Re: [PATCH v5 00/21] Virtual Swap Space

From: Kairui Song

Date: Thu Apr 16 2026 - 14:49:02 EST

On Wed, Apr 15, 2026 at 1:23 AM Nhat Pham <nphamcs@xxxxxxxxx> wrote:
> Hi Kairui,
>
> My apologies if I missed your response, but could you share with me
> your full benchmark suite? It would be hugely useful, not just for
> this series, but for all swap contributions in the future :) We should
> do as much homework ourselves as possible :P
>
> And apologies for the delayed response. I kept having to back and
> forth between regression investigating, and figuring out what was
> going on with the build setups (I missed some of the CONFIGs you had
> originally), reducing variance on hosts, etc.
>

Hello Nhat!

No worries, I was also thinking about submitting some in tree test for
that so testing will be easier, but got really busy with some other
issues, series and the incommong LSFMM, will find some time to do
that.

>
> 1. Kswapd is slower on the vswap side, which shifts work towards
> direct reclaim, and makes compaction have to run harder (which has a
> weird contention through zsmalloc - I can expand further, but this is
> not vswap-specific, just exacerbated by slower kswapd).

It might be related, e.g. could the dynamic alloc and RCU free of
vswap data cause more fragmentation hence more pressure?

> 2. Higher swap readahead (albeit with higher hit rate) - this is more
> of an artifact of the fact that zero swap pages are no longer backed
> by zram swapfile, which skipped readahead in certain paths. We can
> ignore this for now, but worth assessing this for fast swap backends
> in general (zero swap pages, zswap, so on and so forth).

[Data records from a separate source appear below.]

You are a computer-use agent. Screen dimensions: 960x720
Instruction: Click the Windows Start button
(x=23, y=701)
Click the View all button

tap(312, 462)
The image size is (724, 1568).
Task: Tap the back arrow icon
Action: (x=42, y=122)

Hmm... That just brought up another question, you can't tell the
backend type or properly do readahead until you look down through the
virtual layer I guess?

> I spent sometimes perf-ing kswapd, and hack the usemem binary a bit so
> that I can perf the free stage of usemem separately. Most of the
> vswap-specific overhead lies in the xarray lookups. Some big offenders
> on top of my mind:
>
> 1. Right now, in the physical swap allocator, whenever we have an
> allocated slot in the range we're checking, we check if that slot is
> swap-cache-only (i.e no swap count), and if so we try to free it (if
> swapfile is almost full etc.). This check is cheap if all swap entry
> metadata live in physical swap layer only, but more expensive when you
> have to go through another layer of indirection :)
>
> I fixed that by just taking one bit in the reverse map to track
> swap-cache-only state, which eliminates this without extra space
> overhead (on top of the existing design).

Isn't that HAS_CACHE :) ?

> 2. On the free path, in swap_pte_batch(), we check cgroup to make sure
> that the range we pass to free_swap_and_cache_nr() belongs to the same
> cgroup, which has a per-PTE overhead for going to the vswap layer. We

This might be helpful:
https://lore.kernel.org/linux-mm/20260417-swap-table-p4-v2-8-17f5d1015428@xxxxxxxxxxx/

I observed a similar but much smaller issue with the current swap too.
Deferring the cgroup lookup to the swap-cache layer, where we already
grab the cluster (in a later commit), should reduce a lot of overhead.
It requires some unification of allocation though as shown in that
series, things will be much easier after that :)

> Anyway, still a small gap. The next idea that I have is inspired by
> TLB, which cache virtual->physical memory address translation. I added

I think this is getting over complex... You got a mandatory virtual
layer, which already comes with some cluster cache inside, and the
lower physical allocator has its own cluster cache, and then a new set
of cache on top of the virtual layer?

>
> Some final remarks:
> * I still think there's a good chance we can *significantly* close the
> gap overall between a design with virtual swap and a design without.
> It's a bit premature to commit to a vswap-optional route (which to be
> completely honest I'm still not confident is possible to satisfy all
> of our requirements).
>
> * Regardless of the direction we take, these are all pitfalls that
> will be problematic for virtual swap design, and more generally some
> of them will affect any dynamic swap design (which has to go through
> some sort of indirection or a dynamic data structure like xarray that
> will induce some amount of lookup overhead). I hope my work here can
> be useful in this sense too, outside of this specific vswap direction
> :)

Glad to know things are getting better! We can definitely work
something out. But besides the problem above, I think there are some
other concerns that need to be solved too. Good part is I think
everyone agrees that some kind of intermediate layer is needed.